You can set batch_size: 1, and tables should get written immediately.

Ah, perfect!
Thanks!
I’m good with it; was just worried I was doing something wrong. :slightly_smiling_face:

If the data is getting to the destination, you’re doing great! :rocket:

Ha… thanks, one other question. Is it possible to access the syncOptions from within the NewClientFunction?

The table filters only when it comes to actually syncing with the destination; all my code to go fetch that data is still firing, wasting bandwidth and API limits. :slightly_smiling_face:

So you should do the fetching inside each table resolver, not when initializing the plugin.

NewClientFunction usually only initializes the client that fetches the data (e.g. a REST API client), and checks that the authentication works.

In each table resolver, you would use that client instance to fetch that specific table data.

Please let me know if that makes sense.

Gotcha
Yes, it does
Or at least… I think it does.

Sorry to keep bugging you @erez.
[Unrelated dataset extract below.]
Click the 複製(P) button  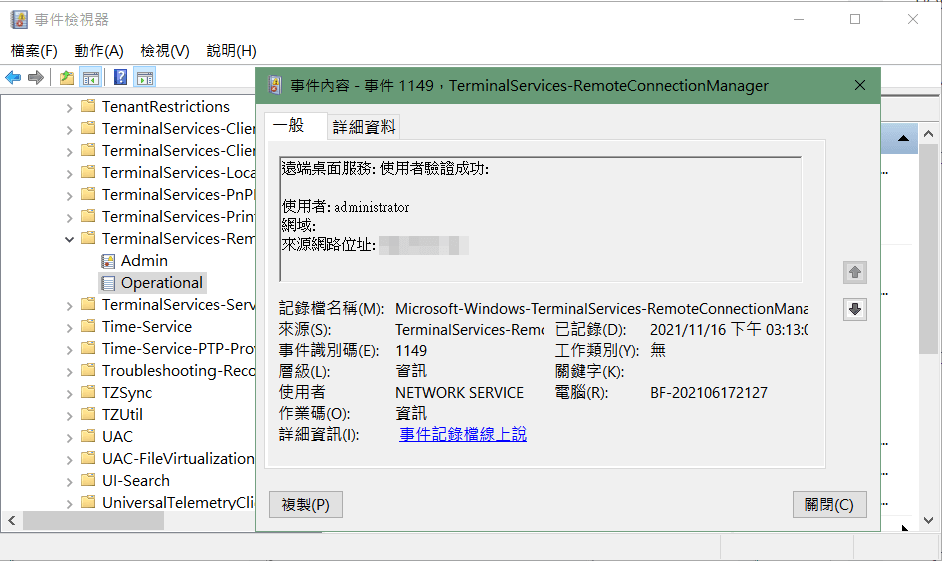[x=305, y=505]
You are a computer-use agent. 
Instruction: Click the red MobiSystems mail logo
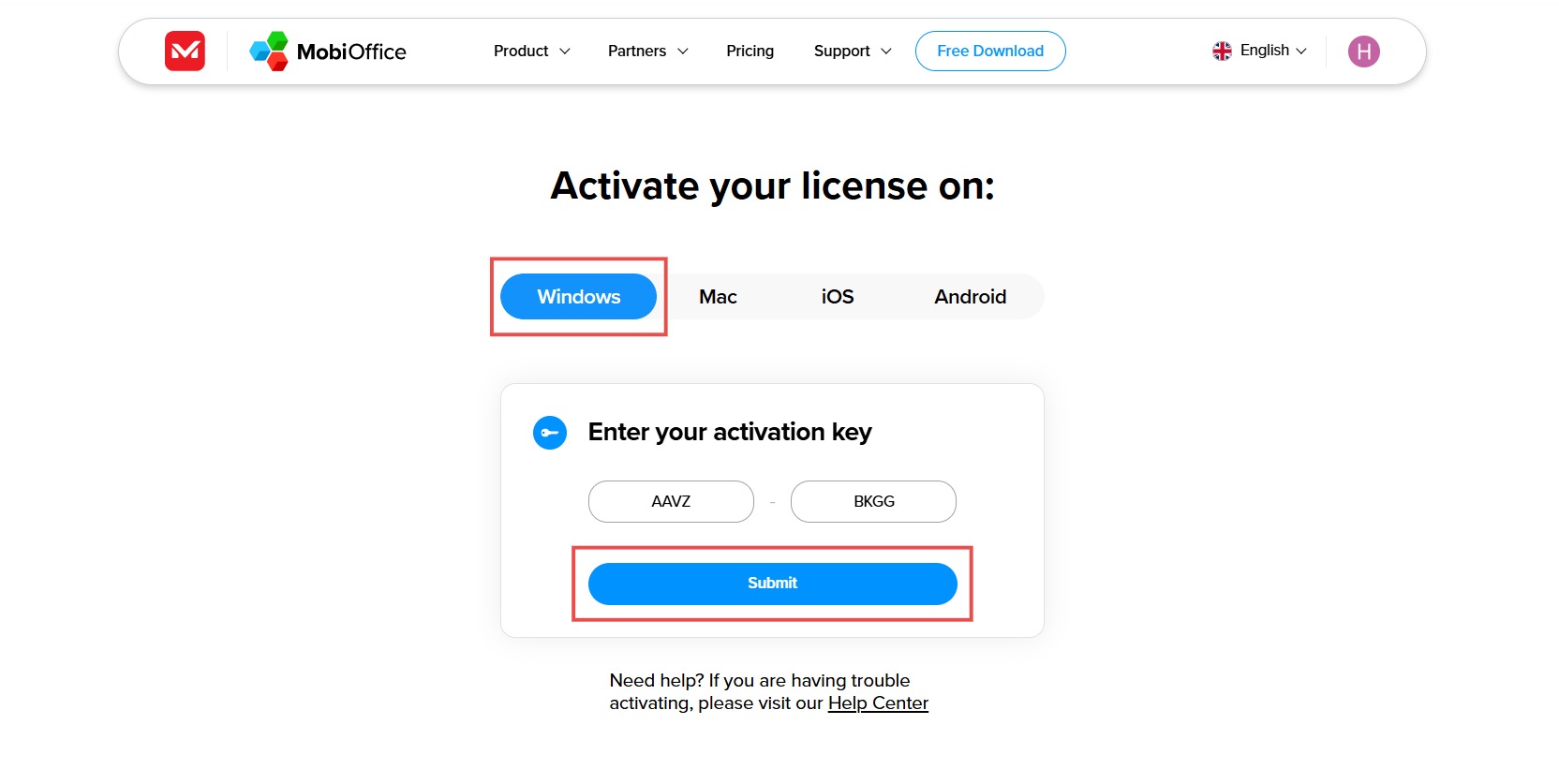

I’m trying to do as you suggested with a child table under the “relations” array.

But I can’t see how to access the parent row; it’s a value in the resolver, but it just comes back as null?

I assume I’m missing something silly.

For example:

const tables: Table[] = [
    createTable({
      name: `${config.tablePrefix}_organizations`,
      description: `Table for list of Github organizations`,
      columns: getOrganizationColumns(),
      resolver: async (clientMeta, parent, stream) => {
        logger.info('Fetching Data from Github for organizations List');
        const records = await getOrganizationList(logger, config, apiClient);
        records.forEach((record) => stream.write(record));
        // stream.end();
        Promise.resolve();
      },
      relations: [
        createTable({
          name: `${config.tablePrefix}_organizations_members`,
          description: `Table for list of Github Org Members`,
          columns: getOrgMembersColumns(),
          resolver: async (clientMeta, parent, stream) => {
            logger.info('Fetching Data from Github for organizations Members List');
            //@ts-ignore
            const records = await getMembersList(logger, config, '', apiClient);
            records.forEach((record) => stream.write(record));
            Promise.resolve();
          },
        }),
      ],
    }),
];

In the second table, the parent variable is null. I’m not sure if I’m reading this correctly, but maybe it’s always null?

Link to code

@assuring-dogfish Let me take a look. This could be a bug.

Ok, thanks. I wondered if that might be the case.

Hi @assuring-dogfish, can you try with SDK version v0.1.14? It has a fix to this issue here.

@erez That did it!!! Thanks for the quick turnaround. I guess there’s not a ton of adoption of the JS SDK, huh? Surprised to be the one to find that.

We’ve seen a few people build plugins with it successfully. They might not have had relations, though.

well anyway, thanks for the help

Thank you for finding the bug! Please let me know if you have any other feedback.